* [Task to complete]: Your copy should match the entries below exactly, apart from the images.

* [Records supplied]:
+ + + + +

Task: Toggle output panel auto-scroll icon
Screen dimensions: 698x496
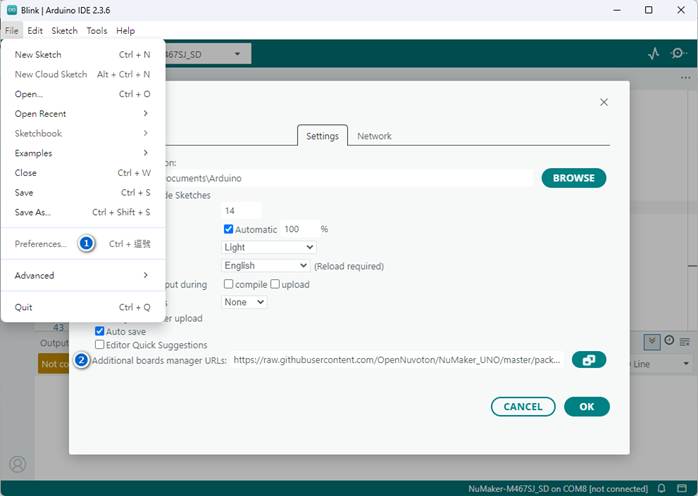Action: click(652, 341)
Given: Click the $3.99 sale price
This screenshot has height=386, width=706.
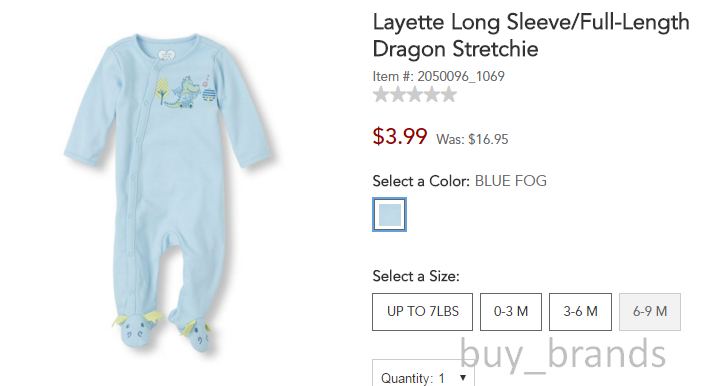Looking at the screenshot, I should [400, 136].
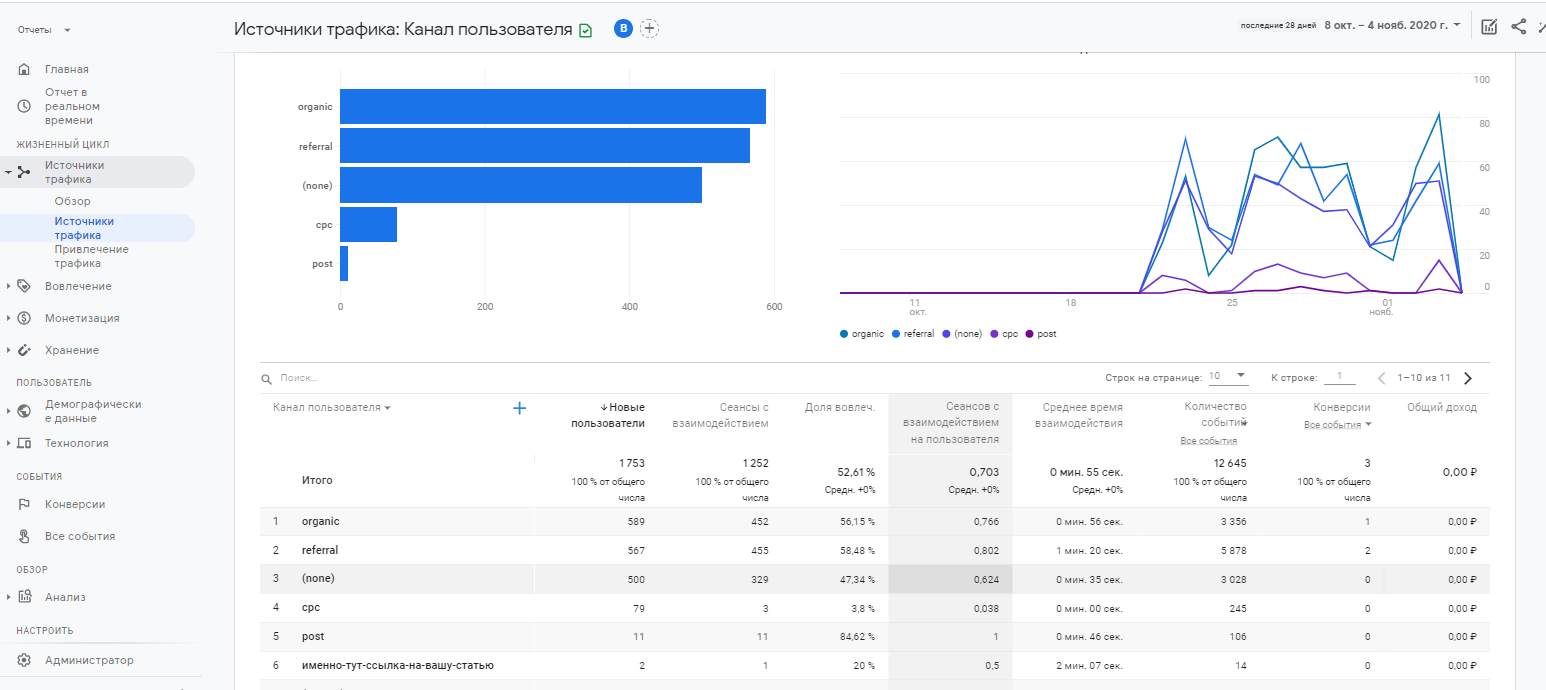Open the Канал пользователя dimension dropdown
The image size is (1546, 690).
[x=331, y=408]

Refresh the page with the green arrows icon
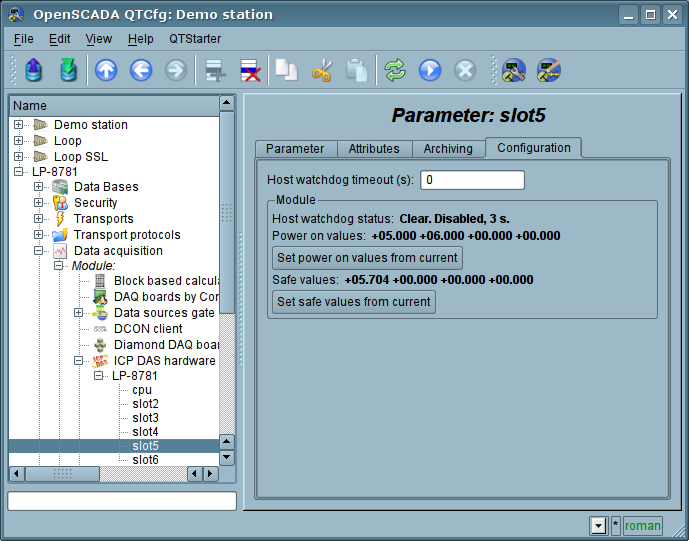(x=395, y=70)
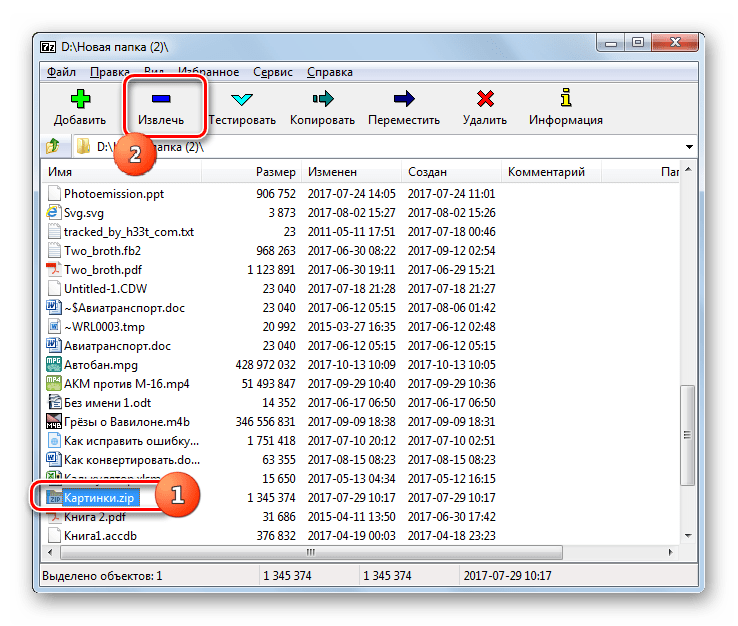Click the Svg.svg file icon
The width and height of the screenshot is (738, 626).
coord(55,213)
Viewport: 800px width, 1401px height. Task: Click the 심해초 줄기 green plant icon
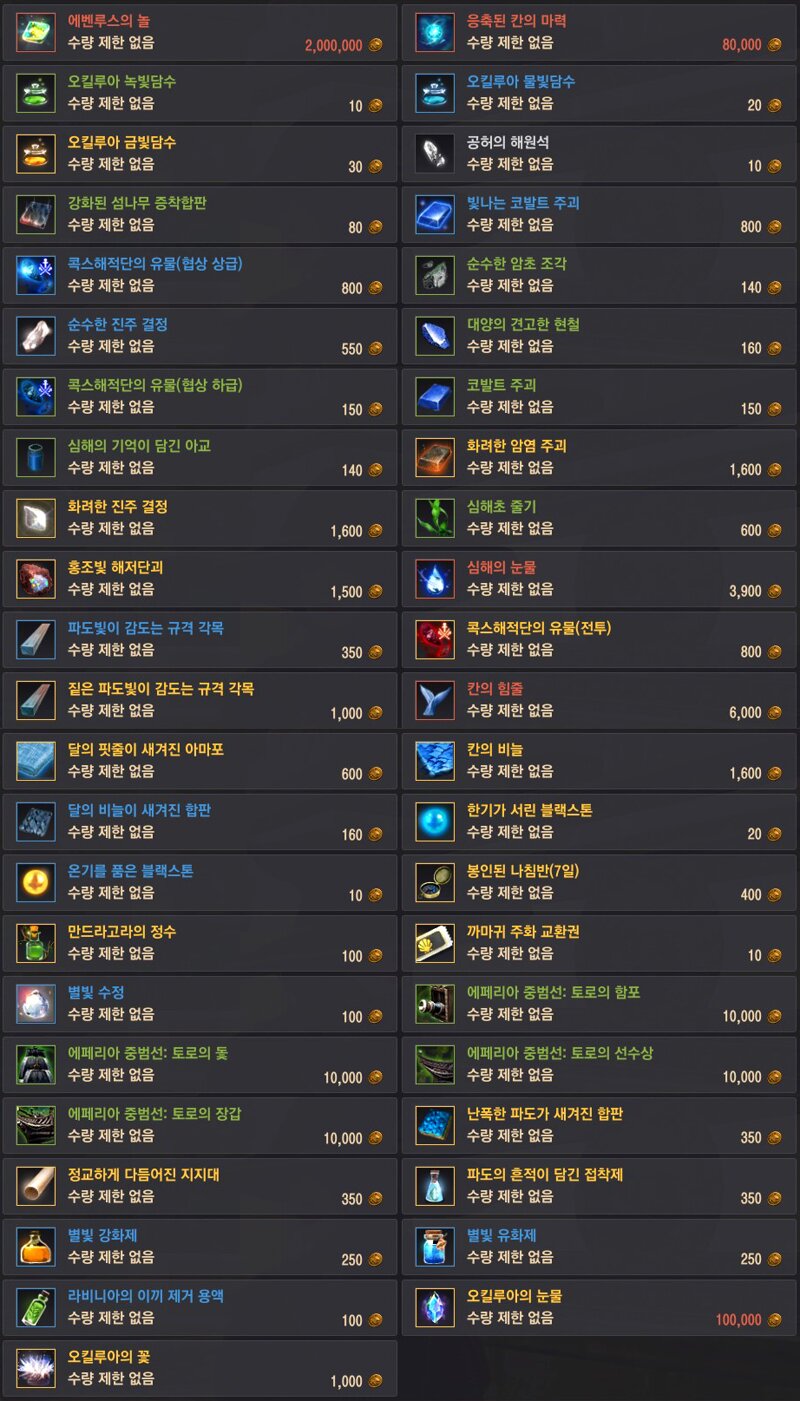coord(435,518)
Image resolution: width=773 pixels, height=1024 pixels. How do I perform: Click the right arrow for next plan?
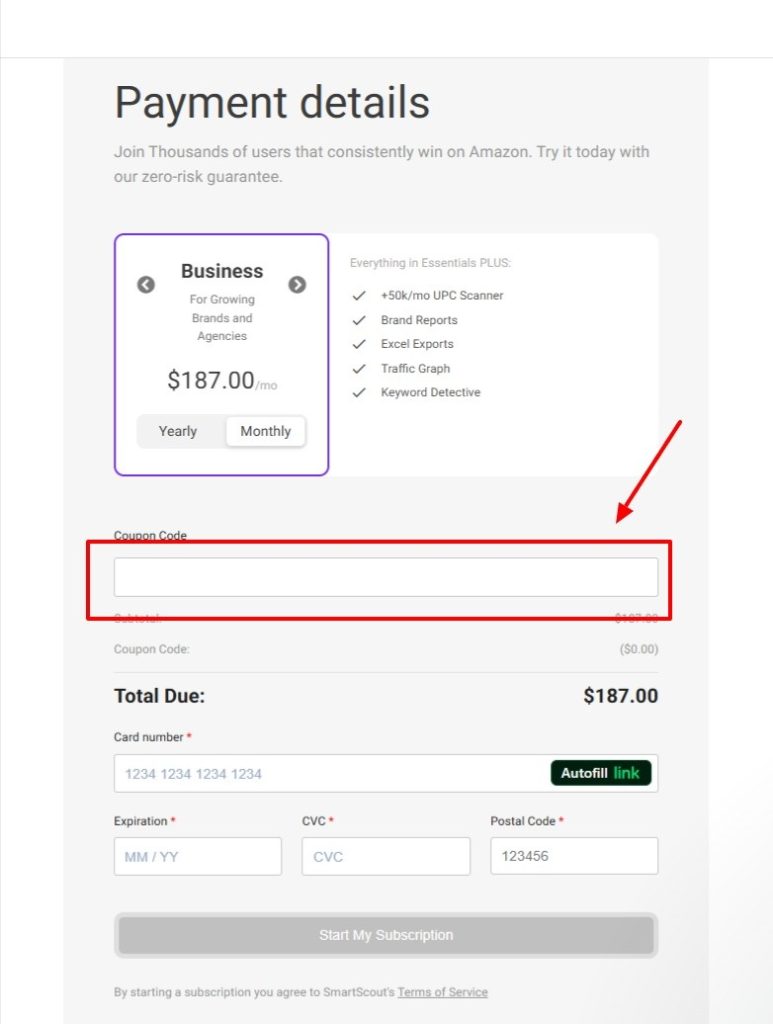click(297, 285)
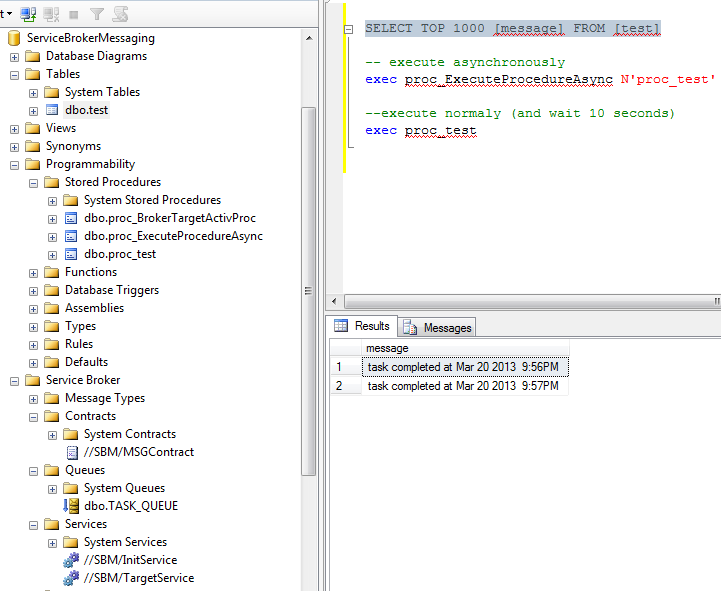Image resolution: width=721 pixels, height=591 pixels.
Task: Collapse the Service Broker node
Action: [14, 380]
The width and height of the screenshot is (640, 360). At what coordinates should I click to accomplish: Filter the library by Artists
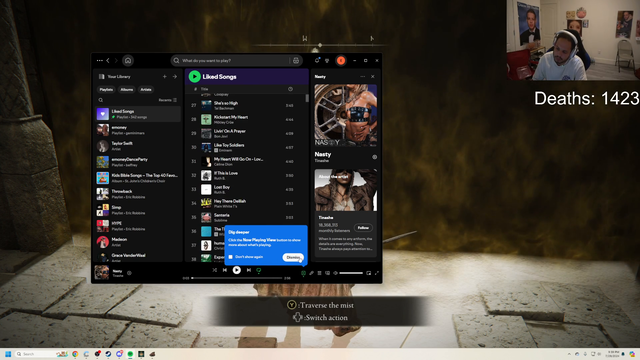146,89
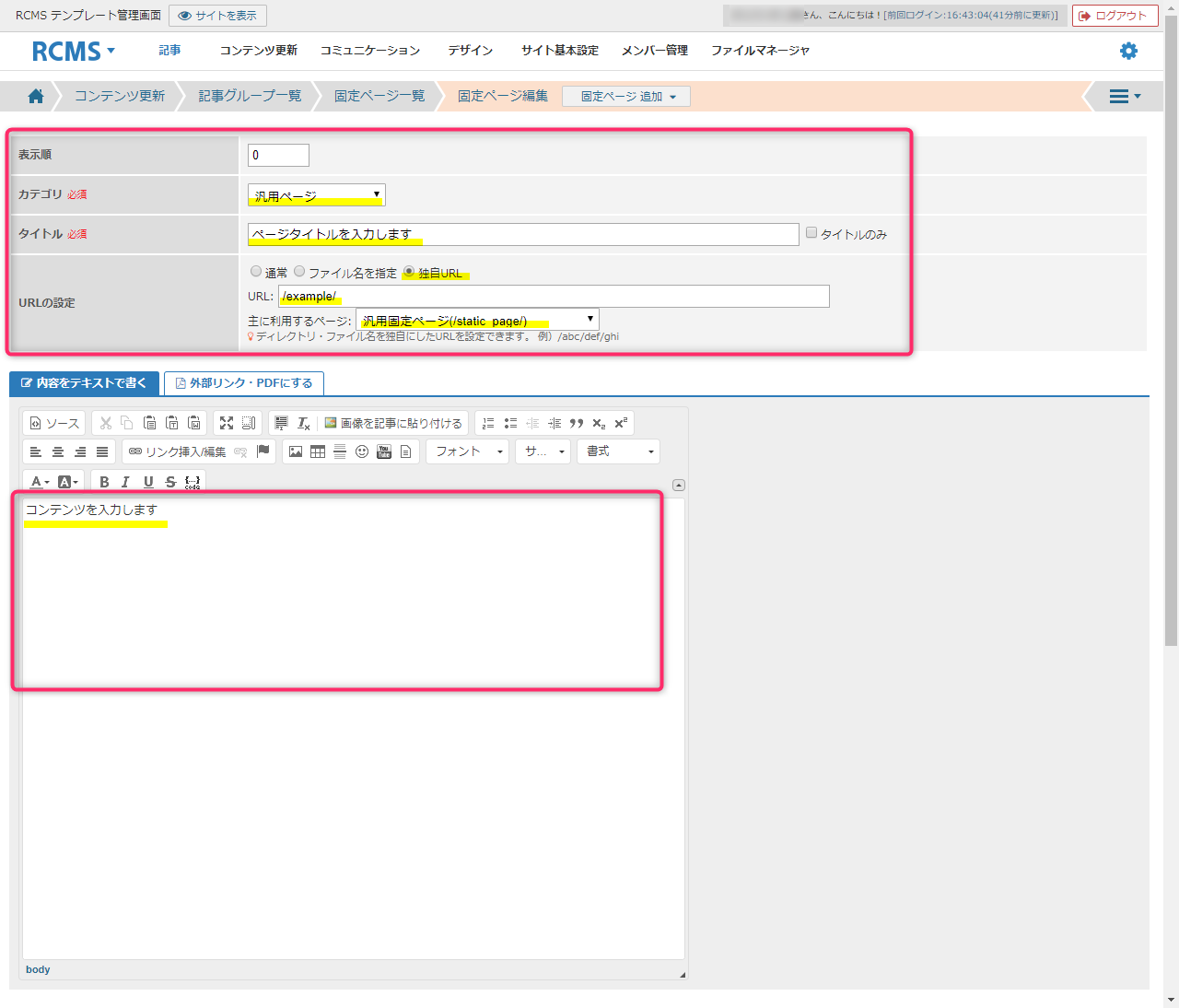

+ + + + +

* [Output of the task]:
Task: Toggle output panel auto-scroll icon
Screen dimensions: 698x496
Action: click(652, 341)
Given: Click the $3.99 sale price
This screenshot has height=386, width=706.
Looking at the screenshot, I should [400, 136].
Open the Канал пользователя dimension dropdown
The image size is (1546, 690).
[x=331, y=408]

Refresh the page with the green arrows icon
(x=395, y=70)
Click the Svg.svg file icon
The width and height of the screenshot is (738, 626).
coord(55,213)
Viewport: 800px width, 1401px height. Task: Click the 심해초 줄기 green plant icon
coord(435,518)
Image resolution: width=773 pixels, height=1024 pixels. How do I perform: Click the right arrow for next plan?
click(297, 285)
Image resolution: width=721 pixels, height=591 pixels.
Task: Collapse the Service Broker node
Action: [14, 380]
The width and height of the screenshot is (640, 360). At what coordinates should I click to accomplish: Filter the library by Artists
146,89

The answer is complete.